A quel punto, mi appostavo paziente e iniziavo a osservare l’andirivieni dei laboriosi insetti. Spesso sul terreno erano presenti briciole di pane o altri residui commestibili e, quando non era così, vi provvedevo personalmente. Ciò attirava immediatamente l’attenzione delle formiche che, dopo una rapida ispezione, si mettevano subito al lavoro. Uscivano dalla tana numerose e disposte in fila indiana, afferravano in qualche modo quei resti, un peso enorme, sproporzionato per i loro piccoli corpi, e li trascinavano fino ai loro cunicoli sotterranei. Uno spettacolo straordinario che, nondimeno, dopo un po’ diventava monotono. E di nuovo ero aggredito dal tedio. Per le povere formiche iniziava il tormento. Mi alzavo in piedi e cominciavo a schiacciarle, frantumando, spezzettando quei piccoli corpi scricchiolanti. I poveri insetti si contorcevano per la sofferenza, ormai stritolati e quasi ridotti in polvere. Tutto ciò mi lasciava indifferente, anche quando portavo a termine la mia opera distruttrice utilizzando strumenti quali grosse pietre oppure un martello. Molte volte ricorrevo al fuoco. Osservavo, come detto, in modo freddo, distaccato, senza provare alcuna emozione. Lo facevo quasi tutti giorni. Tale crudele attività era diventata per me un normale passatempo.
Le formiche, tuttavia, erano gli unici insetti bersaglio della mia persecuzione. Stavo alla larga da tutti gli altri, non perché ne avessi timore, e neppure per particolare avversione; il vero motivo era che non avrei sopportato la vista dei loro umori colorati, delle loro viscere spiaccicate sul selciato.
Poi sono cresciuto e non ho più praticato quella spietata forma di divertimento. Mai più. Però, anche adesso che sono ormai un uomo maturo, la coscienza ancora mi rimorde. Ho cercato, nel corso della mia vita, di espiare quella mia antica colpa in tutti i modi. Non ho mai più ucciso un insetto, ho cercato, anzi, di proteggerli in tutte le maniere. Quante volte ne ho raccolti, in casa e per le strade, e, con estrema delicatezza, li ho posti in salvo! Ma tutto ciò non è stato sufficiente. Benché a distanza di tanti anni, un profondo e incessante senso di colpa mi assilla, mi impedisce di essere sereno. Non importa se allora ero solo un bambino, la mia responsabilità mi appare comunque grave.

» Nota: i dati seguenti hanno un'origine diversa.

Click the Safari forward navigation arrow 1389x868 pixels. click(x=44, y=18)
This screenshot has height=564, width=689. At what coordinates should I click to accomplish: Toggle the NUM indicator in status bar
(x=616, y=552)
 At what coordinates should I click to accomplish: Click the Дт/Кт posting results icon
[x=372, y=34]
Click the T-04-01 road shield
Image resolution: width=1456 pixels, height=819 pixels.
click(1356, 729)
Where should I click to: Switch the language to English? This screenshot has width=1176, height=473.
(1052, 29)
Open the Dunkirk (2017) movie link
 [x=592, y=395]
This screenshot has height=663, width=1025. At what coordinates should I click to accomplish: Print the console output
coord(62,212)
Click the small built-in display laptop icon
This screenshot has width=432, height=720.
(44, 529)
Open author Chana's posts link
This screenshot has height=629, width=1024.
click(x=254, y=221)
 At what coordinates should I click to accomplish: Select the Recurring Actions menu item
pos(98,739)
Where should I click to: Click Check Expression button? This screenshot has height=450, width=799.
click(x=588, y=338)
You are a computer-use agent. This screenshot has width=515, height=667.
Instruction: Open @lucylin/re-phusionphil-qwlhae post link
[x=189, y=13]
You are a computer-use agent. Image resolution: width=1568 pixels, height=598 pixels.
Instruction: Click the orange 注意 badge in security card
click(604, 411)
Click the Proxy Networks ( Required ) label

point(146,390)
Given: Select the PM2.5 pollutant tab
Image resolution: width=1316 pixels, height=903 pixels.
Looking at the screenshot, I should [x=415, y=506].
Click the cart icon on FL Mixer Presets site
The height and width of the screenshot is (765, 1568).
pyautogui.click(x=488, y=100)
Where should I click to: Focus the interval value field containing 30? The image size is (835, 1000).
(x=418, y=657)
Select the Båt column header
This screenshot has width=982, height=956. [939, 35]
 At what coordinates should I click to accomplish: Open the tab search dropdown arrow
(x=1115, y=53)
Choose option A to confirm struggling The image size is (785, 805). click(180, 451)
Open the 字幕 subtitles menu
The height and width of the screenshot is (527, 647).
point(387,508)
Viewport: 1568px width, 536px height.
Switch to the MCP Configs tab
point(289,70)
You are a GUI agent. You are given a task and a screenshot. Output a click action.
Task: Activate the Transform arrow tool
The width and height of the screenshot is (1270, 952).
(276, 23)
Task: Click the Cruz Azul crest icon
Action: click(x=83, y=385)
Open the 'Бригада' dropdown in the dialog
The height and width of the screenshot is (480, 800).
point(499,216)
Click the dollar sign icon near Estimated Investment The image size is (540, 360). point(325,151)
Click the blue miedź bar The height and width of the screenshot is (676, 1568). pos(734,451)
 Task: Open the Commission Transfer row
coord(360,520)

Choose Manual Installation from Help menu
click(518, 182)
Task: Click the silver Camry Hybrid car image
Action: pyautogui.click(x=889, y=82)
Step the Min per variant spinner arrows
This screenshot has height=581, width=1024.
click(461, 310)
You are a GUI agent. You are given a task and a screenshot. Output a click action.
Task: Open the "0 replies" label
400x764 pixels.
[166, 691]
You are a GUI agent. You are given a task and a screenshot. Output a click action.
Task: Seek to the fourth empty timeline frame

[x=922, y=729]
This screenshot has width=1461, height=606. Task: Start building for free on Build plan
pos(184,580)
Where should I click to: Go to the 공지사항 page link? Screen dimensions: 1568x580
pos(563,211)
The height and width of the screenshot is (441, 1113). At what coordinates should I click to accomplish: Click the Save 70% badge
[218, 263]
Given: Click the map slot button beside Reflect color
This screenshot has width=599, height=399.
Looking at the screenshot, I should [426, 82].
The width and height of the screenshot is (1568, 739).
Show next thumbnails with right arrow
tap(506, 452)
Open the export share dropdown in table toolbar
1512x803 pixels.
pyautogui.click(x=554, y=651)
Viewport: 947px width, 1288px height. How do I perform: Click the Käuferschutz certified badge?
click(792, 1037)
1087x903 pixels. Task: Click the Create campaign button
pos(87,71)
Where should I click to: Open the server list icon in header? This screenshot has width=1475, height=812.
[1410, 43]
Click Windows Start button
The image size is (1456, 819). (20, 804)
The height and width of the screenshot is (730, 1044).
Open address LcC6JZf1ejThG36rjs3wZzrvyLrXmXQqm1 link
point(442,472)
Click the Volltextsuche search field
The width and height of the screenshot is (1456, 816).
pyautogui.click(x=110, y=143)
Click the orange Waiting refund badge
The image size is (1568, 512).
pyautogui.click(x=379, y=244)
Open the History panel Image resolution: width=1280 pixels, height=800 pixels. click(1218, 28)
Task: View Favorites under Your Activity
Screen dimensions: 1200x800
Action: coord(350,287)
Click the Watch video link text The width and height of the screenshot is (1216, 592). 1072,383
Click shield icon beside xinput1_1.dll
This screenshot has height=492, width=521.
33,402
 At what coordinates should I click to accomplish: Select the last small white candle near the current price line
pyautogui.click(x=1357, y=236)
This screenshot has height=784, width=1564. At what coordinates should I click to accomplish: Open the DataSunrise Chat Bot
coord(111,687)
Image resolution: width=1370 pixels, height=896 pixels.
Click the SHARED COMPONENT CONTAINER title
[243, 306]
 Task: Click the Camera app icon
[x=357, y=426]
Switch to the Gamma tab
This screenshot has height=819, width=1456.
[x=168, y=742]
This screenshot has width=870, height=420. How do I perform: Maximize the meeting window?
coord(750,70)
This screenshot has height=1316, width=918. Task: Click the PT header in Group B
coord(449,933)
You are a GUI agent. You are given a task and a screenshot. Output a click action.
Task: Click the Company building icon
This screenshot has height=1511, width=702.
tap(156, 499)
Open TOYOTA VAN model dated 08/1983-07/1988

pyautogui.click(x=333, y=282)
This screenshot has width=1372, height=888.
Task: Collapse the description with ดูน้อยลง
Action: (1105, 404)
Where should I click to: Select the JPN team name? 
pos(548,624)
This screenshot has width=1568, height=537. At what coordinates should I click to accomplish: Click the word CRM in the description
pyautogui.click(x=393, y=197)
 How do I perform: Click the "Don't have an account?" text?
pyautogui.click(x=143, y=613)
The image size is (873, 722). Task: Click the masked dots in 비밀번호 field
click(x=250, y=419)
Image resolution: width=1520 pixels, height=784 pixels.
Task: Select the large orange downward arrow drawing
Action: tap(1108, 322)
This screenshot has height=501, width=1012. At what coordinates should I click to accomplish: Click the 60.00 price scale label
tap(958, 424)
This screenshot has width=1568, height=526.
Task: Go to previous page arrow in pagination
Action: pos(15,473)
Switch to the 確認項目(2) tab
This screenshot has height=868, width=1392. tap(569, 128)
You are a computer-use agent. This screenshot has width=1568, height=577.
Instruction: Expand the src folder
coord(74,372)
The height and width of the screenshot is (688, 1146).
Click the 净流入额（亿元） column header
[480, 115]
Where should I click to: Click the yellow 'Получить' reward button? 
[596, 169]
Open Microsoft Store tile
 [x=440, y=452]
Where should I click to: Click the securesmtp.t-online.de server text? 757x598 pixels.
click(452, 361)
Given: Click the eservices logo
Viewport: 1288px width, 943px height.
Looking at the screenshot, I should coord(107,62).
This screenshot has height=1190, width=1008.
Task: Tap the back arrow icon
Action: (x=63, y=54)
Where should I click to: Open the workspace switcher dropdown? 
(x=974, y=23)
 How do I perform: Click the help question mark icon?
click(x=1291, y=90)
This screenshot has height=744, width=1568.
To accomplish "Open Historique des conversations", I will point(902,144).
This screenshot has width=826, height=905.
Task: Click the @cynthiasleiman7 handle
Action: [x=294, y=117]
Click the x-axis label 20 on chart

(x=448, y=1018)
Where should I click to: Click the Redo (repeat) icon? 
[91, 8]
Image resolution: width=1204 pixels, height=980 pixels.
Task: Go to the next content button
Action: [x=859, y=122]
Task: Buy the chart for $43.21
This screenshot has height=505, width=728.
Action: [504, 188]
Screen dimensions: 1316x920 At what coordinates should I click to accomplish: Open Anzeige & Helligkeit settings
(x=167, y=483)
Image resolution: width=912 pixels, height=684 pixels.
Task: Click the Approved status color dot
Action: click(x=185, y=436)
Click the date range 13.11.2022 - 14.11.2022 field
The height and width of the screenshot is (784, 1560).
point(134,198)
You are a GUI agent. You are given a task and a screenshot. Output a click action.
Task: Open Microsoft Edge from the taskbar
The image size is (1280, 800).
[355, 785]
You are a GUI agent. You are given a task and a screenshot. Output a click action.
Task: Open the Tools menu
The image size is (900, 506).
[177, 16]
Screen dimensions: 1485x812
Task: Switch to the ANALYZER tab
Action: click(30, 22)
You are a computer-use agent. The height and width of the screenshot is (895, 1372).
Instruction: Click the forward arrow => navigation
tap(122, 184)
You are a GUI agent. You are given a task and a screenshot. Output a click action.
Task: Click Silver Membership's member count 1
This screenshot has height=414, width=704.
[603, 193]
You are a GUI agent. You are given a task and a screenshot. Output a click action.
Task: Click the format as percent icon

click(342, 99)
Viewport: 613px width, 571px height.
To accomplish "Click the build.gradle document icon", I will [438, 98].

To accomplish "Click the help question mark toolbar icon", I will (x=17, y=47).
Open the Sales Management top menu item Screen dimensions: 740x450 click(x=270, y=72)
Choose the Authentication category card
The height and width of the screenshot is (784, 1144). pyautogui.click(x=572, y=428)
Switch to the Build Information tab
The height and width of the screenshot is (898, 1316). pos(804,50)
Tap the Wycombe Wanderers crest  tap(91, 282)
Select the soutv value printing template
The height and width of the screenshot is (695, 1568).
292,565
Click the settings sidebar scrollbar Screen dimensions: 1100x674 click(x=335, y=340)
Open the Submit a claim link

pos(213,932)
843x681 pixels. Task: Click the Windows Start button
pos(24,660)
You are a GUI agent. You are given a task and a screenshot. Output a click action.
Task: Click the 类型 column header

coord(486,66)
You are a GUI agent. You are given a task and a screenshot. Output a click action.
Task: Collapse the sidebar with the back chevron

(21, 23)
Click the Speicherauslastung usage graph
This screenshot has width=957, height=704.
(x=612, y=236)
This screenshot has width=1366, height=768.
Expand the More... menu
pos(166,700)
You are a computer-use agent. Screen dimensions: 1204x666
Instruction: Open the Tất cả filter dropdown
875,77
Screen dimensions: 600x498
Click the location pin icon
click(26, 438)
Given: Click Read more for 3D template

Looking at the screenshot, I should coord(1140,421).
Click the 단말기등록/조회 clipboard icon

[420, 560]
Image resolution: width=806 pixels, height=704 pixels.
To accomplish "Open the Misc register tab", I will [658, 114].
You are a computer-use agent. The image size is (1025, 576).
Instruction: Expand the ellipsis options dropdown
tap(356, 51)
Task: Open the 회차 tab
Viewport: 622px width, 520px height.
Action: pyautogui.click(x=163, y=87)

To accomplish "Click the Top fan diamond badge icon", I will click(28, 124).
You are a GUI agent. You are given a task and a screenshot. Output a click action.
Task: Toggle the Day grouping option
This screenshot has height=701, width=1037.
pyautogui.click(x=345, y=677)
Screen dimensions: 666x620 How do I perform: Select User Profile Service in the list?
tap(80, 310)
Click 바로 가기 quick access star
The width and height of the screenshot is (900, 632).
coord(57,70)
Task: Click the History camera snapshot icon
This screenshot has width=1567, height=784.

Ora però ho deciso: la mia riparazione deve essere finalmente definitiva.
Appena l’ho saputo, mi sono subito precipitato qui, in questa grande città per me del tutto sconosciuta, dove la visuale dell’orizzonte è impedita dagli alti e innumerevoli grattacieli. Una città che è un immenso formicaio, anche se in questo momento è deserta. Sono qui, in mezzo alla strada, da solo. So che sta per arrivare, il grande uragano sta per giungere. Il vento sta rinforzando, la pioggia è sempre più fitta. Ma io non scapperò, rimarrò invece qui, ad attenderlo.
Per un giorno, il mio ultimo giorno, sarò formica.